** Start of Article **

JP Morgan is to offload more than 250,000 sq ft at London’s Canary Wharf as it attempts to consolidate its UK property holdings ahead of its purchase of stricken US bank Bear Stearns.
The US investment bank has instructed Knight Frank to assign or sublease nearly 260,000 sq ft at 5 Churchill Place that was to be occupied by Bear Stearns before its sudden meltdown in March, which prompted the biggest rescue of a bank since the Great Depression.
JP Morgan is thought to be offering a 20-year term with no breaks and five-year open-market rent reviews. The building is due to be completed by July 2009 and the total rent on the space is £10.5m a year.
It has been rumoured that JP Morgan, which is in talks with the City of London corporation and Hammerson to create a 1m sq ft campus near the Barbican, would not occupy the space.
However, its decision to assign will prompt further speculation that big banks, which have been battered during the credit crunch and whose shares this week slumped to a three-year low, will begin to rationalise their property portfolios to save costs.
Canary Wharf could be particularly punished. Although its current vacancy rate is only 2%, and most of its tenants are locked into long leases, it is heavily focused on financial occupiers. Songbird, the AIM-listed company whose only asset is a majority stake in Canary Wharf, has experienced a 65% fall in share price to 91p in the last year through a perceived exposure to the property and financial crises.

** End of Article **

Exercises
[a] In the article about JP Morgan's Canary Wharf space, which firm has the bank instructed to assign or sublease the space at 5 Churchill Place?
[b] Extend the article about JP Morgan's Canary Wharf space with a few more paragraphs, starting after its last sentence.

** Start of Data segment **

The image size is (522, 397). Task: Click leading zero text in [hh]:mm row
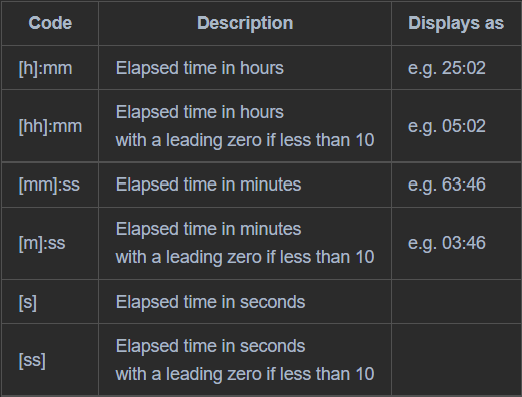pos(245,140)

** End of Data segment **

Answer list
[a] Knight Frank.

[b]
It also emerged this week that US bank Lehman Brothers has appointed Knight Frank and Cushman & Wakefield to sublet up to 120,000 sq ft on short-term leases at its 25 Bank Street tower and some space in its South Quay 3 building in Docklands. However, it is space that Lehman had already sublet to occupiers, such as the Financial Services Authority, and whose leases are close to expiry or have already expired.
Barclays is still trying to sublet around 30,000 sq ft at the estate and it is thought that Barclays Capital could also be planning to sublet space.
This week another Docklands powerhouse, Citi, appointed CB Richard Ellis, Cushman and Knight Frank as its preferred real estate partners to advise on its plans for property, which will include rationalising and ‘improving economies of scale’ across its 13.2m sq ft Europe, Middle East and Africa portfolio.
Citi is already rationalising its estate as part of an ongoing review. Knight Frank and Cushman are subletting around 150,000 sq ft at its 42-storey 25 Canada Square tower at Canary Wharf, where Transport for London’s Crossrail team is under offer to take 116,074 sq ft on a 10-year lease.
All parties declined to comment.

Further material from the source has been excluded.